Climate change is already impacting Australia's homegrown game of football - Aussie Rules. This video features climate researcher Alliance Rance, who works with the Victorian Centre for Climate Change Adaptation Research (VCCCAR), interviewing her brother Alex Rance who plays with the Richmond Tigers.
Climate impacts are already being felt in more weather extremes affecting playing field surfaces and the need to change player training regimes, especially in the summer off season. Many of our sports and outdoor recreational activity are already being affected by changing weather extremes requiring behaviour adaptation.
The AFL Community is already adapting to changing conditions promoting Green Clubs, and encouraging local football clubs to become more sustainable through Green Clubs accreditation:
Football clubs need to both adapt to new conditions and become more sustainable. This does not just mean saving water, but also reducing energy use and the amount of waste sent to landfill.
With these new challenges come very exciting opportunities to save money; improve grounds and infrastructure; and show community leadership on an issue affecting us all.
Prime Minister Kevin Rudd started the transition of the AFL on climate change in 2009 as shown in this conversation between Kevin Rudd and Chris Judd.
This evolution of Aussie Rules clubs going green and sustainable has been occurring for some time. In 2010 Andrew Demetriou identified the need for AFL to take up the issue of climate change and how it is affecting the sport.
Demetriou is also on the board of the climate Institute. He said in 2012 that meeting the climate challenge requires taking the costs and risks of carbon "into full account, embedding them into business, political and community decision-making".

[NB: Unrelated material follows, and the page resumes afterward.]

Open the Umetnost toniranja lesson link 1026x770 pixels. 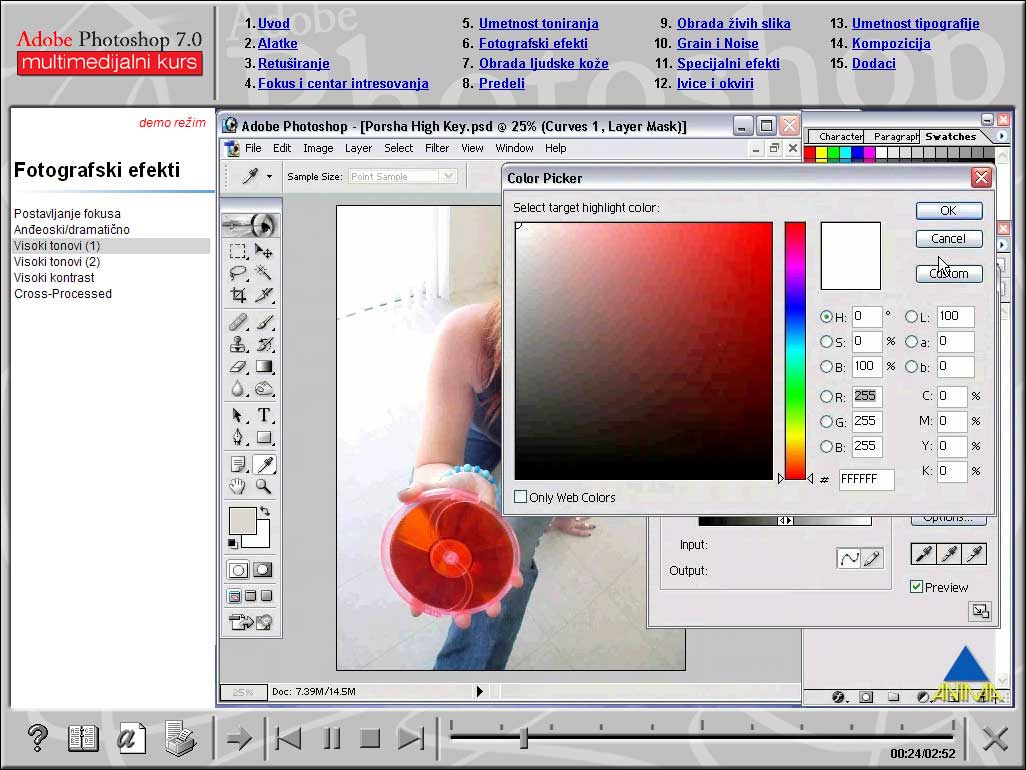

"A price and limit on carbon is one important step," he says. "It makes big polluters accountable and consumers more aware of their consumption." he said.
The Green Clubs program was later established in 2010 with the support of the Federal Labor Government and the Federal Department of Climate Change under the ministerial direction of Senator Penny Wong.

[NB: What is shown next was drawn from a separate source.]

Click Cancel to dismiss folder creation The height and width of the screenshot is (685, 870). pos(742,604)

Awareness was raised during 2010 when Carlton and melbourne teams contested a Green Game on World Environment Day, June 5.
Federal Climate Change Minister said at the time:
"The AFL is helping to inform football fans – from local community clubs to the MCG – about little things they can do every day to help tackle climate change. The Green Game will encourage fans to think about the environment when they go to watch a game. This could include turning their lights off when they leave for the footy, catching public transport to the game and recycling their rubbish. Fans will also be encouraged to make a positive pledge to change their behaviour. With the help of the AFL, we can make football a greener game."
Other sports are also increasingly being affected. Last summer (January 2014) we saw the Australian tennis open delayed due to extreme temperatures in an ongoing heatwave. Increasingly we need to adapt our sport and recreational pursuits to the changes in temperatures and extreme weather events.
We have all seen the cuts to funding of science research and climate change education on a federal level that started with the closure of the Climate Commission last year and abolition of carbon price in July 2014. The Victorian State Government has also wound back it's climate change policies and pulled the plug on its energy efficiency program.
The State Government funding for VCCCAR, which produced the video on AFL and climate change was also concluded in June 2014. At a time when we need to understand how best to adapt to a changing climate, the Liberal National Party Victorian State Government has stopped funding the research.